Skip to content

MASTG-TEST-0082: Testing whether the App is Debuggable

Overview

Static Analysis

Extract the entitlements from the app ( Extracting Entitlements from MachO Binaries) and check the value of the get-task-allow key. If it is set to true, the app is debuggable.

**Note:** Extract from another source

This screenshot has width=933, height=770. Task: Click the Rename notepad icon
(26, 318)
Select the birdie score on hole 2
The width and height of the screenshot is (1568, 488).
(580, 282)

$ ldid -e iGoat-Swift.app/iGoat-Swift

<?xml version="1.0" encoding="UTF-8"?>
<!DOCTYPE plist PUBLIC "-//Apple//DTD PLIST 1.0//EN" "http://www.apple.com/DTDs/PropertyList-1.0.dtd">
<plist version="1.0">
<dict>
    <key>application-identifier</key>
    <string>TNAJ496RHB.OWASP.iGoat-Swift</string>
    <key>com.apple.developer.team-identifier</key>
    <string>TNAJ496RHB</string>
    <key>get-task-allow</key>
    <true/>
    <key>keychain-access-groups</key>
    <array>
        <string>TNAJ496RHB.OWASP.iGoat-Swift</string>
    </array>
</dict>
</plist>

Dynamic Analysis

Check whether you can attach a debugger directly, as explained in Debugging.

Note: if the application is equipped with anti-reverse engineering controls, then the debugger can be detected and stopped.